Complete the function matchKeypoints(). Keypoints in both images will be already extracted and stored in the member variable _keyPts[imgId] (imgId is 0 or 1) and your task is to compare them using some distance measure and save the matches in _matches member variable. You should add two numbers to _matches for each match: the first number is the Id of the keypoint in the first image and the second the Id of the second keypoint.


The matches found in the previous step are our correspondences between image locations. The next step is to use these correspondences to compute a transformation between images. Here you will be computing a homography \(H\) such that \[X_1=H\,X_2\  , \ \ \  \left[\matrix{x_1 \cr y_1 \cr w_1}\right] = \left[\matrix{h_0 & h_1 & h_2 \cr h_3 & h_4 & h_5 \cr h_6 & h_7 & 1}\right]\,\left[\matrix{x_2 \cr y_2 \cr 1}\right] \] 

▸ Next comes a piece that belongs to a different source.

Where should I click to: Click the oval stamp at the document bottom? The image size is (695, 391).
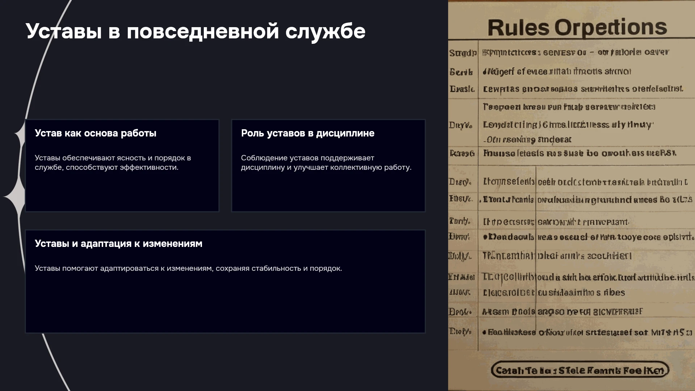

\(H\) has 8 dof and it is defined up-to-scale. Given 4 points correspondences there is an exact solution (if there no 3 colinear points among them). 

We have our point correspondences from the previous step (usually many more than 4!), but many of them might not be correct.  You will have to solve for the homography that agree with most of the matches using RanSaC (Random Sample Consensus). The pseudocode for RanSaC is the following:

  \(N\) = number of iterations
  \(outliers = 0\)
  \(H, minOutliers\)
  Repeat \(N\) times
     -  Select \(4\) matches randomly
     -  Compute a homography \(\bar{H}\) using the keypoint locations from the matches
     -  For each match
            \(err = \|X_1 - \bar{H}\,X_2\|^2\)
            If \(err>1\) then: \(outliers = outliers + 1\)
     -  If \(outliers < minOutliers\) then: \(H=\bar{H}, minOutliers = outliers\)
   Return \(H\) 

The output of the algorithm is the homography \(H\) with a small number of outliers between all the matches found. To learn how to compute \(H\) (and its inverse) directly from the point correspondences you may read "Projective Mappings for Image Warpings".

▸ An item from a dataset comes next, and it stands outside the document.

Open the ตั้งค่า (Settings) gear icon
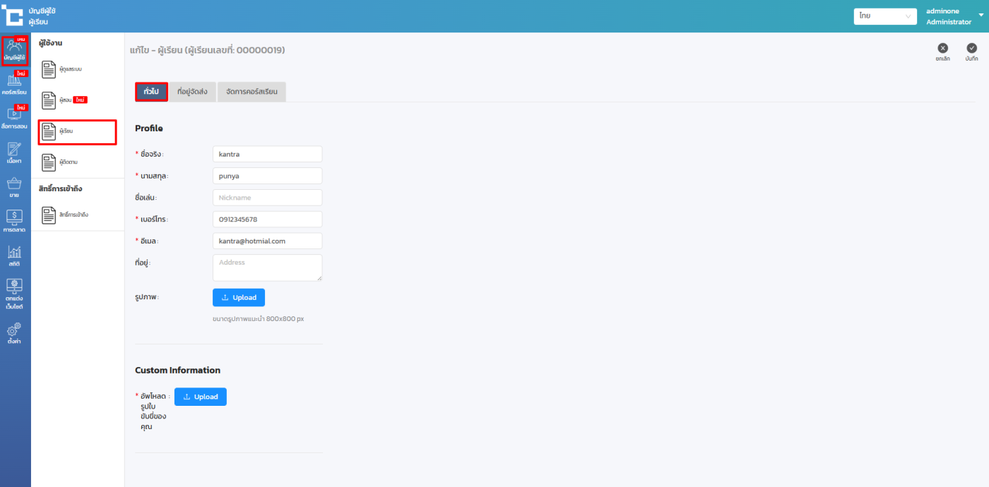click(14, 333)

public void computeTransformation()

Write your implementation of RanSaC in computeTransformation(). Store the final homography in the member variable _transform.


The last step is just creating a new image with both images aligned. If you did correctly the previous assignments this part should be really easy.

public Img makePanorama()

Complete makePanorama() to create a new images blending the pixels from both images accordingly to the found homography.